And Then What
Ok, so I just spent an hour browsing through selections and excerpts of writing I did ten years ago. Whoa. Lots of words not really saying anything. I’m a verbose little bastard, but haven’t won any cigars yet. To be good at anything, you have to do it everyday. Spilling it all out like a child dumping his toy chest on the floor, then walking away, distracted by something else, leaving the whole mess for mommy to clean up...yeah, that ain’t gonna win any kewpie dolls either, unless you’re writing MTV music video scripts.
Maybe it’s good to go back and revisit old paths overgrown with noxious weeds. I tried to remember, pick up where I’d left off, but the trails had run cold. I discovered I wasn’t that writer anymore, I’m over here now. I dunno if that’s good or bad, but it is what it is and the only thing left to do is keep writing and exploring ideas from the sanctity of my off-grid, polar fortress of solitude. There are many old stories I haven’t told yet, many experiences that took until now to uncover the message within. Daily cobbling and scribbling is the only method by which to tell whether a story has anything left in it. My narratives will continue to evolve until either I quit, or die.

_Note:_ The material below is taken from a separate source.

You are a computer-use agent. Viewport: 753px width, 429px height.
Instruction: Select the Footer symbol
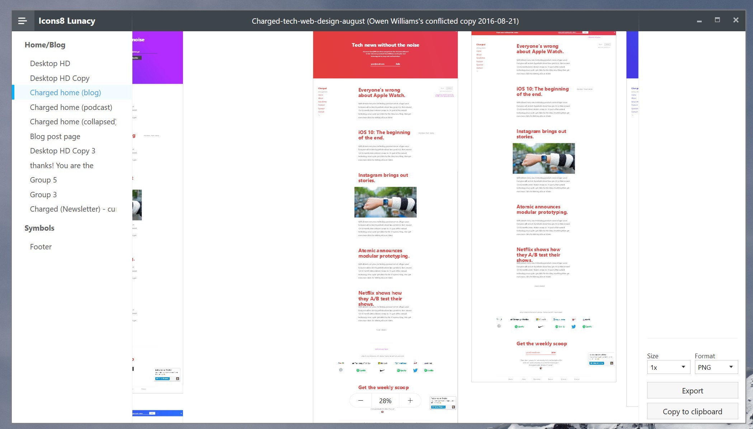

If you ask me at this very moment, I’ll answer I’m going to continue anvil hammering anecdotes, and sketch plots while canoeing across the Potomac. I just have to visit the meadow and butterfly net the words first. But instead of killing them, (those darlings) and pinning them to a board to be glazed and framed, I think it better to water board them in a cheese fondue and devour them on the spot. At least that’s how I feel today while writing this note. I can always go in and adjust my latest ink ribbon efforts later, post digestion, followed with a little aperitif or antacid or nice, calm stroll through the forest. Or more realistically, chase my hot mess fiction with a shot of Jack, a stomach pump and then try and out run a winter pack of starving wolves.
I entertain the delusion it’s possible to take an old idea, strip mine a line or two, talc it with the original flavor and send it to the publisher for starch pressing. But basically I’ll have to start fresh. Each time I write, I want to start fresh. Only the most original and creative of new ideas can start this way. So didja hear the one about the leopard and his spots?